Exercise:
Could you retype all of the entries below word for word?

[Collected data entries]
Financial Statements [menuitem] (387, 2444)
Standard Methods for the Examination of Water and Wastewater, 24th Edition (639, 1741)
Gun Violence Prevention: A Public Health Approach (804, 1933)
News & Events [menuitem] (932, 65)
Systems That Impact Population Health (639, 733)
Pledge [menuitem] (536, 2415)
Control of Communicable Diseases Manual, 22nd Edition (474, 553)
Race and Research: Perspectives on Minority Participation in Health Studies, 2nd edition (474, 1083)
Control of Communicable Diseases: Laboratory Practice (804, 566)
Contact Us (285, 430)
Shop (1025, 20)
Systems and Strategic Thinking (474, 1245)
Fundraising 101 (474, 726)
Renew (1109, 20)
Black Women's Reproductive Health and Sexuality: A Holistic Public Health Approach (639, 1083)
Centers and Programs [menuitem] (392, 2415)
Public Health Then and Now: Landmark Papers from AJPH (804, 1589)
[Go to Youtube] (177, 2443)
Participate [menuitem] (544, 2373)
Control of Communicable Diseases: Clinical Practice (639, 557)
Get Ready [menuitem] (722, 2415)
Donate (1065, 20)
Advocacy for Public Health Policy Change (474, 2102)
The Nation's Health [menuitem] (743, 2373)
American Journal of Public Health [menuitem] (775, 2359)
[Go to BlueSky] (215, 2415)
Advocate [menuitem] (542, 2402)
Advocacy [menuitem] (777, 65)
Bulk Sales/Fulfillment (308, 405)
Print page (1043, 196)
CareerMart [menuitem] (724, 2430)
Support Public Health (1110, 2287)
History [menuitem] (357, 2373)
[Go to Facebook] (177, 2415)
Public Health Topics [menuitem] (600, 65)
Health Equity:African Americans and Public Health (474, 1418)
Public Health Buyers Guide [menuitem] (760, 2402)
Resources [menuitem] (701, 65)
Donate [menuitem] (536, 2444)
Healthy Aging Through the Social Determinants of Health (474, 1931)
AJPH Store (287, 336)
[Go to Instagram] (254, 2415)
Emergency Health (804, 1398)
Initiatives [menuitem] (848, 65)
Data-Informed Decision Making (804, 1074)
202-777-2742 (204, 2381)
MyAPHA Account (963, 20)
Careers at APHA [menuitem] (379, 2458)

Output for this task:
Financial Statements [menuitem] (387, 2444)
Standard Methods for the Examination of Water and Wastewater, 24th Edition (639, 1741)
Gun Violence Prevention: A Public Health Approach (804, 1933)
News & Events [menuitem] (932, 65)
Systems That Impact Population Health (639, 733)
Pledge [menuitem] (536, 2415)
Control of Communicable Diseases Manual, 22nd Edition (474, 553)
Race and Research: Perspectives on Minority Participation in Health Studies, 2nd edition (474, 1083)
Control of Communicable Diseases: Laboratory Practice (804, 566)
Contact Us (285, 430)
Shop (1025, 20)
Systems and Strategic Thinking (474, 1245)
Fundraising 101 (474, 726)
Renew (1109, 20)
Black Women's Reproductive Health and Sexuality: A Holistic Public Health Approach (639, 1083)
Centers and Programs [menuitem] (392, 2415)
Public Health Then and Now: Landmark Papers from AJPH (804, 1589)
[Go to Youtube] (177, 2443)
Participate [menuitem] (544, 2373)
Control of Communicable Diseases: Clinical Practice (639, 557)
Get Ready [menuitem] (722, 2415)
Donate (1065, 20)
Advocacy for Public Health Policy Change (474, 2102)
The Nation's Health [menuitem] (743, 2373)
American Journal of Public Health [menuitem] (775, 2359)
[Go to BlueSky] (215, 2415)
Advocate [menuitem] (542, 2402)
Advocacy [menuitem] (777, 65)
Bulk Sales/Fulfillment (308, 405)
Print page (1043, 196)
CareerMart [menuitem] (724, 2430)
Support Public Health (1110, 2287)
History [menuitem] (357, 2373)
[Go to Facebook] (177, 2415)
Public Health Topics [menuitem] (600, 65)
Health Equity:African Americans and Public Health (474, 1418)
Public Health Buyers Guide [menuitem] (760, 2402)
Resources [menuitem] (701, 65)
Donate [menuitem] (536, 2444)
Healthy Aging Through the Social Determinants of Health (474, 1931)
AJPH Store (287, 336)
[Go to Instagram] (254, 2415)
Emergency Health (804, 1398)
Initiatives [menuitem] (848, 65)
Data-Informed Decision Making (804, 1074)
202-777-2742 (204, 2381)
MyAPHA Account (963, 20)
Careers at APHA [menuitem] (379, 2458)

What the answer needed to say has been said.